Leica Welt Wetzlar. Foto: Jan Bosch
Ein Besuch in Wetzlar lohnt sich dieses Jahr besonders. Die Stadt als traditionsreicher Standort der Feinoptik feiert das „Optikjahr 2026“, bei dem die Geschichte und Zukunft der optischen Industrie, und damit ein zentrales Kapitel der mittelhessischen Industriekultur, im Mittelpunkt stehen.
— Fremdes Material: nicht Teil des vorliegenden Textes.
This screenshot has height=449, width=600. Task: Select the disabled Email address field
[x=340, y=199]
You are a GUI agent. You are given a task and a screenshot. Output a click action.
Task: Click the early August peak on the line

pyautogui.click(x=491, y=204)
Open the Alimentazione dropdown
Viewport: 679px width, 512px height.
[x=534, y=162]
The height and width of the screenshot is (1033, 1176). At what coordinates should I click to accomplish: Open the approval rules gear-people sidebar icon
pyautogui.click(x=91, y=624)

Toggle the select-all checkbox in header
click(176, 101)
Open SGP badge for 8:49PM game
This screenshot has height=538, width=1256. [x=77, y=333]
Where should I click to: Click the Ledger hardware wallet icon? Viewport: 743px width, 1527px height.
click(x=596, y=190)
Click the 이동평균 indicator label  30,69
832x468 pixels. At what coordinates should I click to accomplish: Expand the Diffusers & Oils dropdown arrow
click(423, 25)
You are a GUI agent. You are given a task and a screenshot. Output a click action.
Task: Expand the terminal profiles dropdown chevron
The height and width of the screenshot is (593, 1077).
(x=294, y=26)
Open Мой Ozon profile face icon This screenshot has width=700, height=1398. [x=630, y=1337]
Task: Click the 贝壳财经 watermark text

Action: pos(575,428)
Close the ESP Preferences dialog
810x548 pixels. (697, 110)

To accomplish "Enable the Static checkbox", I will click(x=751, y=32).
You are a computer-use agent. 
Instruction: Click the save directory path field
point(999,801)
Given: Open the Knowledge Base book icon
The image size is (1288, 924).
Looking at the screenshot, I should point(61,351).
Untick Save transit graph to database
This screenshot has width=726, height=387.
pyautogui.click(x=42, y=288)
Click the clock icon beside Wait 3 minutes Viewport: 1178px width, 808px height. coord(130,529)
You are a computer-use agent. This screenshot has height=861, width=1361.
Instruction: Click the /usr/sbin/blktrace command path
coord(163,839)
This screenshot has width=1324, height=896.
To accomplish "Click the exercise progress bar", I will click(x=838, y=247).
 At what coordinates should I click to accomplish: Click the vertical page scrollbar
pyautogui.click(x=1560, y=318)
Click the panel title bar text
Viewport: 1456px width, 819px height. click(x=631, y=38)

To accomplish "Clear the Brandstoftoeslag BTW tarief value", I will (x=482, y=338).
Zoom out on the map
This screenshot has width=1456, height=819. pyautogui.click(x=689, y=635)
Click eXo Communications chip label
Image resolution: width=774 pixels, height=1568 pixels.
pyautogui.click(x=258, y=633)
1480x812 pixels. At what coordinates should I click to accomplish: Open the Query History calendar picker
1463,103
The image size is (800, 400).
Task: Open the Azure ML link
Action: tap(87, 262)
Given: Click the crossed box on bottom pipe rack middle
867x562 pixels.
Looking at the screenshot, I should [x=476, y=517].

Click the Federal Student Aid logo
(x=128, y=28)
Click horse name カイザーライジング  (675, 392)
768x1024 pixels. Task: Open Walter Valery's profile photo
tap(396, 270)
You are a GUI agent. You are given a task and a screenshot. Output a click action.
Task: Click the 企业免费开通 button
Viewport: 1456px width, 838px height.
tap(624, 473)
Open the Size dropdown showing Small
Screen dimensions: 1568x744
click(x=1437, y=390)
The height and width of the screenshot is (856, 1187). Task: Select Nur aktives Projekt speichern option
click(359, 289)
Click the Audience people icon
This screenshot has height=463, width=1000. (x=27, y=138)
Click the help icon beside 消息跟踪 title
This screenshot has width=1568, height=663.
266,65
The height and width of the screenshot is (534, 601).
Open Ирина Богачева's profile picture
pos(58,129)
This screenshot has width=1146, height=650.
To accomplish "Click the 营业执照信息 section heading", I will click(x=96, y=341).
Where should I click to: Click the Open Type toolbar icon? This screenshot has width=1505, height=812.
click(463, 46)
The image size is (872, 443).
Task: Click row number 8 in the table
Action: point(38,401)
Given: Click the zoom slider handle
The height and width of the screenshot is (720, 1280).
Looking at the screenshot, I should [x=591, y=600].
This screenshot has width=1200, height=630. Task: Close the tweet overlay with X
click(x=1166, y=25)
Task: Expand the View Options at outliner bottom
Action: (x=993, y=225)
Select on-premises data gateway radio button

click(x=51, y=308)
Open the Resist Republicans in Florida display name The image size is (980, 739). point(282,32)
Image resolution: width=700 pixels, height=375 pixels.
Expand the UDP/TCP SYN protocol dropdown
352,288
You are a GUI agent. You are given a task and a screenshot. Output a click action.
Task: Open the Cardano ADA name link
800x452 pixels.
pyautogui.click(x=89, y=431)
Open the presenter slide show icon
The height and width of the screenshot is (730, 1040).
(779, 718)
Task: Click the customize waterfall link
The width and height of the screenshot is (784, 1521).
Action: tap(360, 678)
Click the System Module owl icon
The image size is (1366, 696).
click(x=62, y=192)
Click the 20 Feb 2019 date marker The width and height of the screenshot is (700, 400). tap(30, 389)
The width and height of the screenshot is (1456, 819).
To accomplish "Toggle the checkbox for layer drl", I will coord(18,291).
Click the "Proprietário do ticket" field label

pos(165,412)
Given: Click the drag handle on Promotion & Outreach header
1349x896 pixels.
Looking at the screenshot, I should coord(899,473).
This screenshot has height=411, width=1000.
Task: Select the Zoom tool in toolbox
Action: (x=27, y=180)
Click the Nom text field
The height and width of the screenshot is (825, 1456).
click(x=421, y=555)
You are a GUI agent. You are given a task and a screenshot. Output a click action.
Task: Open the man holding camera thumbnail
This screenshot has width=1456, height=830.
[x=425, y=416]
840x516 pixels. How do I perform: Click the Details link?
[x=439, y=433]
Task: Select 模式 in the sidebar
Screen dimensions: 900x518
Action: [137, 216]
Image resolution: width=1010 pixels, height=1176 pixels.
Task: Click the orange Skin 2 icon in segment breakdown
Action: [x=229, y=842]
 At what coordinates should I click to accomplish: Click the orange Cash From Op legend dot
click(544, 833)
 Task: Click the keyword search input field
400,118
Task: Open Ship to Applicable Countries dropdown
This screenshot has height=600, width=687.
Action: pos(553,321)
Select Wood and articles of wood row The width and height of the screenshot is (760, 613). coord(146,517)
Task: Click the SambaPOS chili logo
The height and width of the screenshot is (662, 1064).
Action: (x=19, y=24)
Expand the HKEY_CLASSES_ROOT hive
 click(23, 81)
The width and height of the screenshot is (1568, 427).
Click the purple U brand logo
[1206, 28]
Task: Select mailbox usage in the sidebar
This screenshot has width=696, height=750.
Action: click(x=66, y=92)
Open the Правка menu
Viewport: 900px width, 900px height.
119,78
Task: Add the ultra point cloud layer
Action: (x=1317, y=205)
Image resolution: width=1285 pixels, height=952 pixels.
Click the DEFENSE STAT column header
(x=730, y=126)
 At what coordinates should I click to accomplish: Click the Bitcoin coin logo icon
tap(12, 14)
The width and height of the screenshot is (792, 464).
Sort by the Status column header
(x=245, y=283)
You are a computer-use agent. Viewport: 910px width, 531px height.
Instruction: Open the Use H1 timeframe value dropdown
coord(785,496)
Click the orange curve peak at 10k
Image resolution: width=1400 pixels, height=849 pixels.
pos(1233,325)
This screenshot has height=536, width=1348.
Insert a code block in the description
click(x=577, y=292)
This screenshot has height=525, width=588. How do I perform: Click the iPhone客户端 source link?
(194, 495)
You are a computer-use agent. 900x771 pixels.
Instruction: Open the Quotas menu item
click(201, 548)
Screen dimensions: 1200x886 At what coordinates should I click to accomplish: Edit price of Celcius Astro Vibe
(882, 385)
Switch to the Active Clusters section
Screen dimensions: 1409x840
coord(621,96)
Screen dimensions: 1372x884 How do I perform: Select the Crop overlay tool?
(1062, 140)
Und die Geschichte der Leica-Kamera zeigt besonders, warum sie ein bedeutender Teil der Industriekultur Mittelhessens ist.
Manchmal genügt ein kleines Geräusch, um ein ganzes Jahrhundert Technik- und Kulturgeschichte anzustoßen: ein leises „Klick“.
Wetzlar gilt heute als einer der bedeutendsten Standorte der optischen Industrie in Deutschland. Hier entwickelte der Ingenieur Oskar Barnack Anfang des 20. Jahrhunderts eine Idee, die die Fotografie grundlegend verändern sollte: eine kompakte Kamera, die den damals üblichen Kinofilm nutzte und dennoch hochwertige Aufnahmen ermöglichte. Aus dieser Idee entstand die sogenannte „Ur-Leica“, deren Konzept schließlich zur Serienkamera Leica I führte. Als sie 1925 auf der Leipziger Frühjahrsmesse vorgestellt wurde, markierte sie einen Wendepunkt in der Geschichte der Fotografie.
Die kleine, präzise Kamera eröffnete völlig neue Möglichkeiten. Statt schwerer Plattenkameras konnten Fotografen nun spontan und aus der Bewegung heraus fotografieren. Reportage- und Straßenfotografie entwickelten sich dadurch in ganz neuer Weise und der „entscheidende Augenblick“, den später Fotografen wie Henri Cartier-Bresson prägten, wurde erstmals technisch möglich.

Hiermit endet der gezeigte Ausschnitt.